The polyps remained closed for several weeks
<A long time...>
after first entering the tank. One morning, I noted a few polyps on
the rock. Though they remain small - almost like the grass of the
putting field - the polyps appear healthy and spread on the entire
rock. The field started to expand.
<Oh yes>
They rest in the top third of my 54-gallon corner aquarium under 210
watts of pc daylight and 50/50 actinic lighting.
During Labor Day weekend, I experienced nearly simultaneous
canister filter and skimmer powerhead casualties. I replaced the
filter after one week, and fixed the powerhead (a small rock was
jammed in its impeller) after I noted no skimmate.
I wonder if this cause my current situation, which may be "red band
disease" as described in Borneman's Aquarium Corals. There is one
area (in which a hermit crab likes to rest) that has a red,
irregularly-shaped pattern. The surrounding area seems healthy.

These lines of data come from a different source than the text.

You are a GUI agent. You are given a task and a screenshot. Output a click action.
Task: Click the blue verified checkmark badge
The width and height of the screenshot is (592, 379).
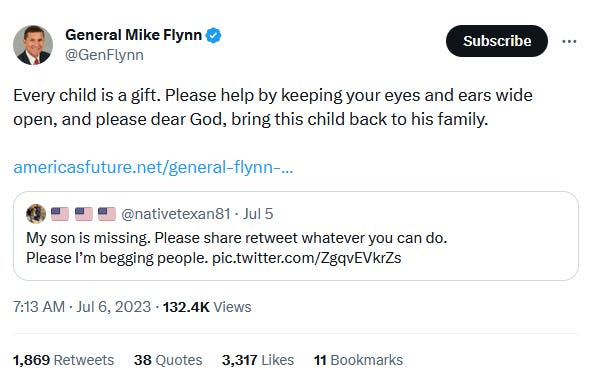[x=213, y=35]
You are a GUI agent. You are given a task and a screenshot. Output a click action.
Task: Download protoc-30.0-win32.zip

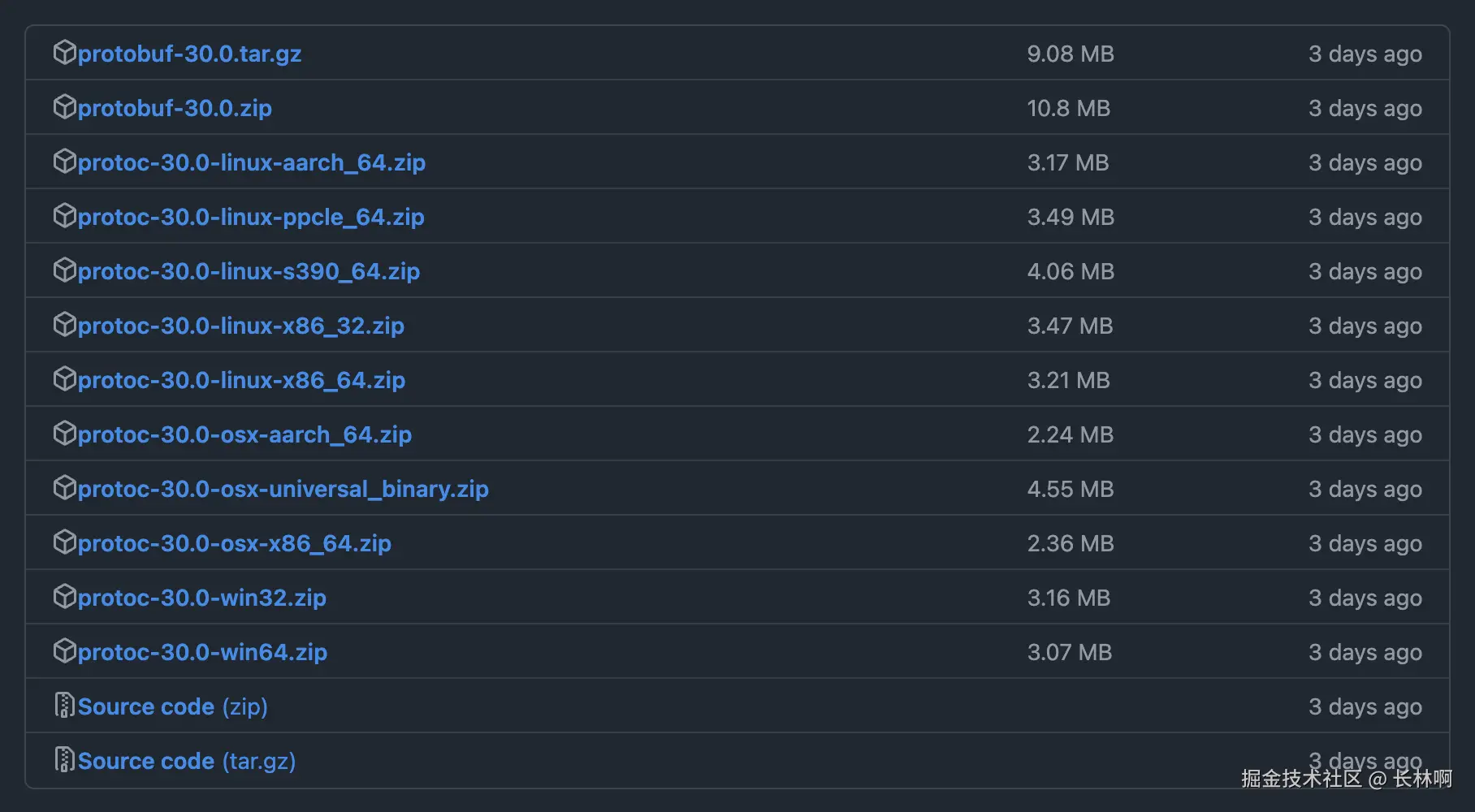coord(201,598)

However, the field also seems to have something similar to green
bubble algae connected with a light filament to the polyps.
<Necrosis/necrotic at any length...>
I thought it could be related to stress, though the local fish store
indicated it could be entrapped food or expelled waste. These items
do not appear all the time, and I do have some bubble algae in other
tank areas.
My questions:
a) Should I scrub the red area with a tooth brush or leave it alone?
<I'd do the latter>
b) Is dipping the rock in Kent's Tech-D Coral Dip & Conditioner for
5 minutes a worthwhile evolution?
<Not IMO>
c) Are these green "bubbles" related to the red spot on the coral
field?
<Yes, likely... opportunistic algae>
Are they an entirely different problem, or just a natural response
of the coral?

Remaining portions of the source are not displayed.